8th TSC major completes Bomb Disposal Course in India

| May 11, 2017 | 0 Comments
Maj. Nick Drury (center), deputy chief of Operations, 8th TSC, and Indian Army instructors at Civil Defense Officers Bomb Disposal Course, Indian Army College of Military Engineering in Pune, India, pose for a remembrance photo. (Courtesy photo)

Maj. Nick Drury (center), deputy chief of Operations, 8th TSC, and Indian Army instructors at Civil Defense Officers Bomb Disposal Course, Indian Army College of Military Engineering in Pune, India, pose for a remembrance photo. (Courtesy photo)

Maj. Lindsey Elder
8th Theater Sustainment Command Public Affairs

FORT SHAFTER — Education is among the top priorities for leaders in the U.S Army. This includes academia and professional military education in their career fields.

Drury broadened his military education in one of the Army’s most dangerous career fields, EOD, by training with a partner nation: India. (Courtesy photo)

Drury broadened his military education in one of the Army’s most dangerous career fields, EOD, by training
with a partner nation: India. (Courtesy photo)

Maj. Nick Drury, deputy chief of operations for the 8th Theater Sustainment Command, recently broadened his military education in one of the Army’s most dangerous career fields – Explosive Ordnance Disposal – by training with a partner nation that places equal value on such self-improvement: the Indian Army.

The Philip, South Dakota native completed the Civil Defense Officers Bomb Disposal Course at the Indian Army College of Military Engineering in Pune, India, in February. While it’s a unique experience for American Soldiers to find themselves as the “foreign” student in a class, in this case, Drury was not alone. He was joined by 11 other officers from countries such Bangladesh, Bhutan, Sri Lanka, Lebanon and Myanmar.
⁂
Directions for this task: Decide whether each statement below agrees with the article about the bomb disposal course, answering yes or no and quoting the deciding words. 1. Drury completed the course in February. 2. Drury was the only foreign officer in his class. 3. Drury comes from Philip, South Dakota.

Exercise data:
⁂
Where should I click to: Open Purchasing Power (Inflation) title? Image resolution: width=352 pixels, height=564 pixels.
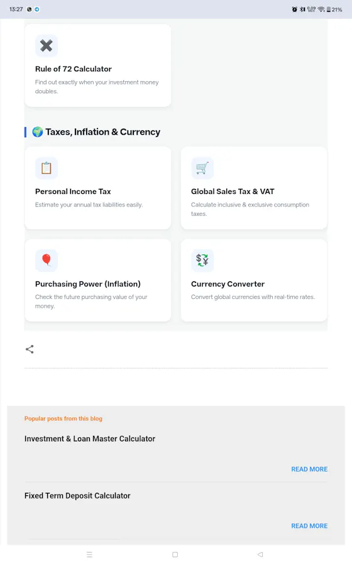[x=87, y=284]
⁂
Expected answer:
1. Yes: "completed the Civil Defense Officers Bomb Disposal Course at the Indian Army College of Military Engineering in Pune, India, in February."
2. No: "Drury was not alone. He was joined by 11 other officers from countries such Bangladesh, Bhutan, Sri Lanka, Lebanon and Myanmar."
3. Yes: "The Philip, South Dakota native"